This is an interesting study:
The Emergence and Development of Behavioral Individuality in Clonal Fish
The study monitored the “behavior” of a specific clonal strain of a species of fish (Poecilia Formosa). They noted that, despite the fish all being genetically identical, they exhibited varying behavior (swimming speed, how active, etc.).
Our findings show that substantial behavioral individuality is already present at the very first day of life after birth among genetically identical individuals, suggesting that pre-birth processes like pre-birth developmental stochasticity and/or maternal effects might play considerably more important roles in shaping behavioral individuality than commonly thought.

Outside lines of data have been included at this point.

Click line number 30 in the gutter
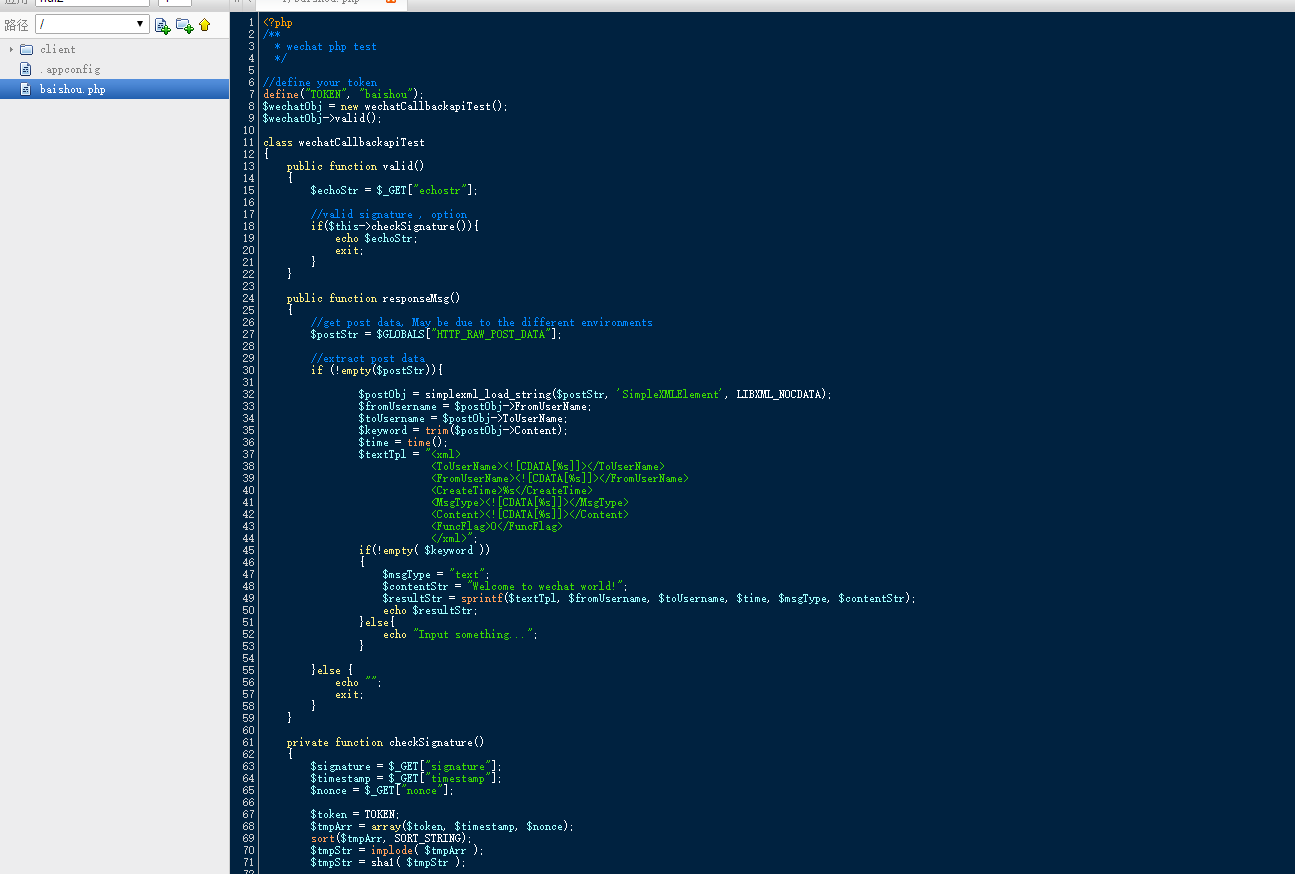 coord(248,370)
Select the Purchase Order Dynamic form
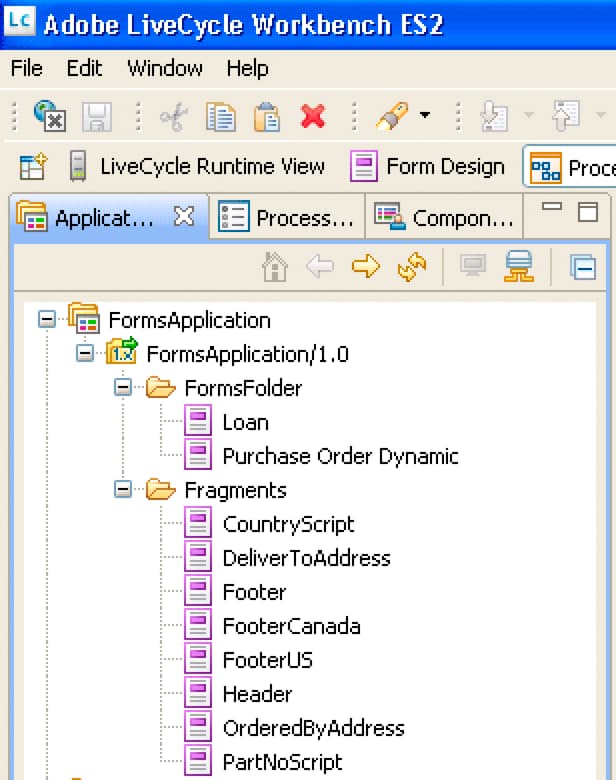The image size is (616, 780). (x=340, y=456)
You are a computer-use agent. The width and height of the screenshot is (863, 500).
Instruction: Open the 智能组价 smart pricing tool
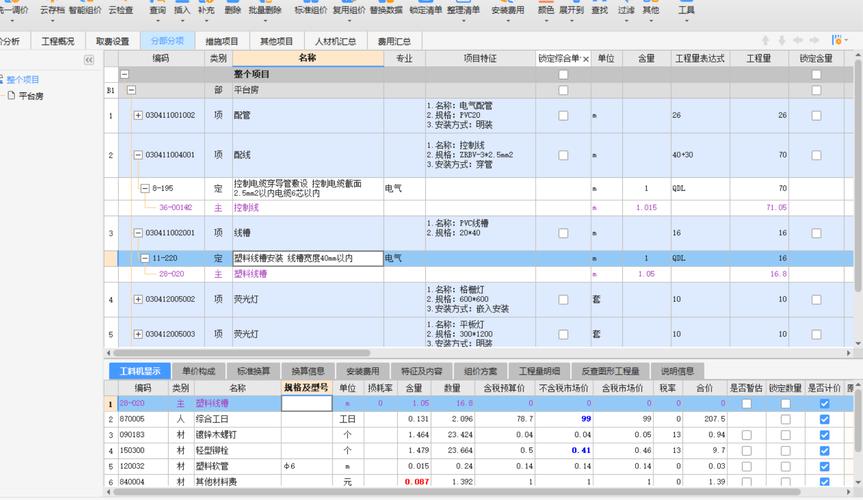84,10
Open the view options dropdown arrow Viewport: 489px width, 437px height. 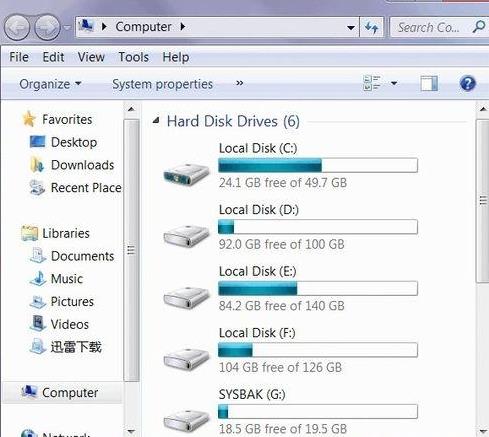pos(394,83)
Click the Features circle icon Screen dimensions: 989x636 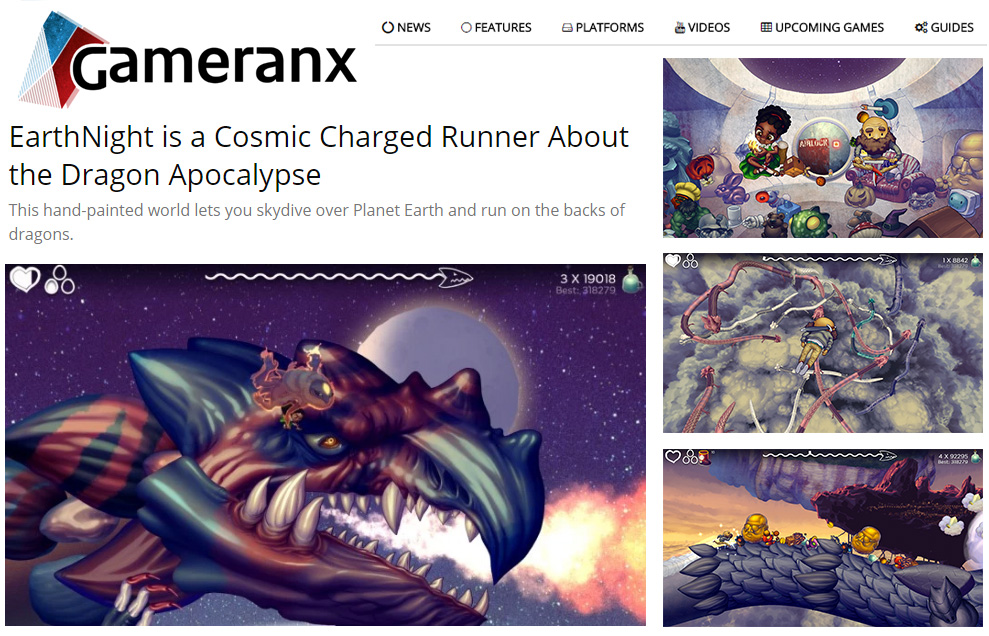(x=466, y=27)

This variability only strengthened as the fish got older. From my perspective, the interesting thing is the extent to which this suggests behavior is not that defined by genetics, at least in fish. One might assume that this would extend to the more complex behaviors of humans, though, which begs the question as to how much influence genetic variants can have in human behavior for even one generation, much less be identified in genetically different individuals who merely share some common genetic variants. The math just doesn’t seem to be there for high heritability, if there is any heritability at all.
It would be interesting to see this experiment repeated with genetically varied fish and see if there is any more variation in their behavior (assuming they are physically the same size and shape, etc.) than you see with genetically identical fish. My guess is that it would be minimal.